Tracheal stenosis

Overview

The trachea (windpipe) is the airway between the larynx (voice box) and the lungs. Tracheal stenosis is the narrowing or constriction of the trachea, interfering with normal breathing. This chronic inflammation can have different causes, but the most common are prolonged intubation (use of a breathing tube) or tracheostomy. There are two forms of tracheal stenosis:

  • Congenital — present since birth
  • Acquired — caused by an injury or illness

Causes

Congenital tracheal stenosis is rare. More often it is caused by injury or illness, such as:

  • An external injury to the throat or chest
  • Viral or bacterial Infections, including tuberculosis
  • An autoimmune disorder (such as sarcoidosis, papillomatosis, Wegener's granulomatosis and amyloidosis)
  • Benign or malignant tumors pressing against the trachea and restricting air flow
  • Radiation therapy to the neck or chest

Diagnosis

The following tests may be used to diagnose tracheal stenosis:

  • Spirometry
  • Computed tomography (CT) imaging of the neck and chest
  • Fiberoptic bronchoscopy

Symptoms

The symptoms of tracheal stenosis are similar to those of other conditions, so it is important to see a physician, especially if you have had an injury to the throat. Typical symptoms of tracheal stenosis are:

  • Fatigue or malaise (feeling generally unwell)
┄┄┄┄┄┄┄┄┄┄
# Assignment 1
Duplicate the tracheal stenosis passage, starting with "The following tests" and going on through "(feeling generally unwell)".
# Assignment 2
Pick up the tracheal stenosis passage after its last line and continue it.
The rows that come next are not needed.

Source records
┄┄┄┄┄┄┄┄┄┄
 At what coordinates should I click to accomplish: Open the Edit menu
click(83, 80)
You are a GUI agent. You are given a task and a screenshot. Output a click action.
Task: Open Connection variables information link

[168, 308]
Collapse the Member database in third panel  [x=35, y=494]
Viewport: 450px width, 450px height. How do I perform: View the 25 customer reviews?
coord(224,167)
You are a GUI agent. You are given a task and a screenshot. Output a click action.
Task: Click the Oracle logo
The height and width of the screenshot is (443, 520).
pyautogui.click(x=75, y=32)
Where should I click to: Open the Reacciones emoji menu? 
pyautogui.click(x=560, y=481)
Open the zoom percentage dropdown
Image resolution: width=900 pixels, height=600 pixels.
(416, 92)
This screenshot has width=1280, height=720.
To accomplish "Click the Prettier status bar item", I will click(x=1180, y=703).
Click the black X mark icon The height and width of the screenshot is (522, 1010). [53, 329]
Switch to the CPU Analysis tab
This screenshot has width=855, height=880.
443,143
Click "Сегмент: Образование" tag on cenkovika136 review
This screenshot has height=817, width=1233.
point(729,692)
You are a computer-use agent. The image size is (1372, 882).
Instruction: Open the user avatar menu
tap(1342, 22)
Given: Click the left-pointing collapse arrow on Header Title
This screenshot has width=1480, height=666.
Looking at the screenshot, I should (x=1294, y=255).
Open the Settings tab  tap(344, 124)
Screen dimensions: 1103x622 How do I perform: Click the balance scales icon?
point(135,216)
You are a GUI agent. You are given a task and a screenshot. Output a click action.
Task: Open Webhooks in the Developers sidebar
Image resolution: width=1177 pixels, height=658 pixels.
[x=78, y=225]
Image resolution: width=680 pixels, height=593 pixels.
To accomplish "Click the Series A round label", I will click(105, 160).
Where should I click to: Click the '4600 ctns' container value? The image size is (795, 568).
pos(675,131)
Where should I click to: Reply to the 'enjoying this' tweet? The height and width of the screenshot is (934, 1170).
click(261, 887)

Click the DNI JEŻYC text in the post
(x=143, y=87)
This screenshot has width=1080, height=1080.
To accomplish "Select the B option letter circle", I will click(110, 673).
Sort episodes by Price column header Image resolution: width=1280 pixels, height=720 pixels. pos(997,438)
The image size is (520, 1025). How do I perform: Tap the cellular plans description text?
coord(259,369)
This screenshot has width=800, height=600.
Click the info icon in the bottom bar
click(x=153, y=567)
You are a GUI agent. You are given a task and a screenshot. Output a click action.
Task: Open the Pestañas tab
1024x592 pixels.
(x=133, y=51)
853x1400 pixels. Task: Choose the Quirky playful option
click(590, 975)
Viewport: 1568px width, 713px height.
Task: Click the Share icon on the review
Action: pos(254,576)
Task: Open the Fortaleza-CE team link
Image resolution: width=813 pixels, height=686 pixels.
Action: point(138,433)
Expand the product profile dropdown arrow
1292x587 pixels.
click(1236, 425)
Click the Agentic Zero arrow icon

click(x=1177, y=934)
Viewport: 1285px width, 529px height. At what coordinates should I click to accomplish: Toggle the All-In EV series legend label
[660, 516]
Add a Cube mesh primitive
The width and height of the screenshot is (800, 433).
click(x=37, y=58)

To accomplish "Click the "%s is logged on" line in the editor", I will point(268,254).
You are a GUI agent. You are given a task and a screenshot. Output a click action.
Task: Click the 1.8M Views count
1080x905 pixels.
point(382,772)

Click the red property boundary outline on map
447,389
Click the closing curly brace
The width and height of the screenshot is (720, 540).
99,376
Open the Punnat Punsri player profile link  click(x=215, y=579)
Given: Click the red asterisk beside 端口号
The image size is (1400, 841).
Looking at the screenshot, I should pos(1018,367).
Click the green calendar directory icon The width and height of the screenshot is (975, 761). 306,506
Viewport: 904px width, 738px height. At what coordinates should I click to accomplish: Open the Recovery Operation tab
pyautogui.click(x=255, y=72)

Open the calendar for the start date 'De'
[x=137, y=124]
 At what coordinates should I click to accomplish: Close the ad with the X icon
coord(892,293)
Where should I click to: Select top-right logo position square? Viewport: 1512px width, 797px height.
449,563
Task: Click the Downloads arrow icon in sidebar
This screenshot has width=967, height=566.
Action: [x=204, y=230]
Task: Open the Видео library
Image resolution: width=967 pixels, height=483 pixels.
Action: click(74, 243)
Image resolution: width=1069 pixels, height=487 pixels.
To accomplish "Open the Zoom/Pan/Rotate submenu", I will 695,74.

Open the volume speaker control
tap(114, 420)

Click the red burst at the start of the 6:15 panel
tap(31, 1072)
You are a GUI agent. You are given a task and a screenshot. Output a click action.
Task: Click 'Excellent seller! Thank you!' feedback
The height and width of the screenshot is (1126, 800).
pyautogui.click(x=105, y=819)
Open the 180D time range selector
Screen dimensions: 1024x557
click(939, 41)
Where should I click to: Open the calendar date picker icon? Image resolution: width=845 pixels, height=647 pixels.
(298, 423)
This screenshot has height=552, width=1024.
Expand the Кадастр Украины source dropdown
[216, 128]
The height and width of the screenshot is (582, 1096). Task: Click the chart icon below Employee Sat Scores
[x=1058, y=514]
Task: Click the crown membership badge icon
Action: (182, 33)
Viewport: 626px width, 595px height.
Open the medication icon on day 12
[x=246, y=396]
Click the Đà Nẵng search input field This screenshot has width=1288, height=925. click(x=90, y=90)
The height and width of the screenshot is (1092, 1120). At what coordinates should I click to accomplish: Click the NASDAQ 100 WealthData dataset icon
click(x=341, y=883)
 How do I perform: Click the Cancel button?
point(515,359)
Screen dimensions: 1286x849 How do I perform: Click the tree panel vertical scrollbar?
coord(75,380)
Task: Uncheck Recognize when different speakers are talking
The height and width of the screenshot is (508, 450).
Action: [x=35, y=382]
┄┄┄┄┄┄┄┄┄┄
# Output 1
The following tests may be used to diagnose tracheal stenosis:

  • Spirometry
  • Computed tomography (CT) imaging of the neck and chest
  • Fiberoptic bronchoscopy

Symptoms

The symptoms of tracheal stenosis are similar to those of other conditions, so it is important to see a physician, especially if you have had an injury to the throat. Typical symptoms of tracheal stenosis are:

  • Fatigue or malaise (feeling generally unwell)

# Output 2
  • Wheezing, coughing, shortness of breath, difficulty in breathing
  • A high-pitched squeal from your lungs when inhaling
  • Frequent pneumonia or upper respiratory infections
  • Asthma that isn’t responding to treatment
  • Chest congestion
  • Pauses in breathing during sleep (apnea)
  • Cyanosis of the skin or mucous membrane of the mouth or nose

Treatment

A multidisciplinary approach (using specialists with different skill sets) is most important for a good outcome. There are several treatment options, depending on the cause, location and severity of the stenosis. Interventional endoscopic procedures, for example, can provide immediate relief but are temporary solutions. Other treatments may offer a better long-term outcome. For tracheal obstruction, surgery should be the first choice.  Minimally invasive techniques are preferable whenever possible, though they still require general anesthesia and a hospital stay. Advancements in technology and endoscopic techniques have made the surgery safer and more successful.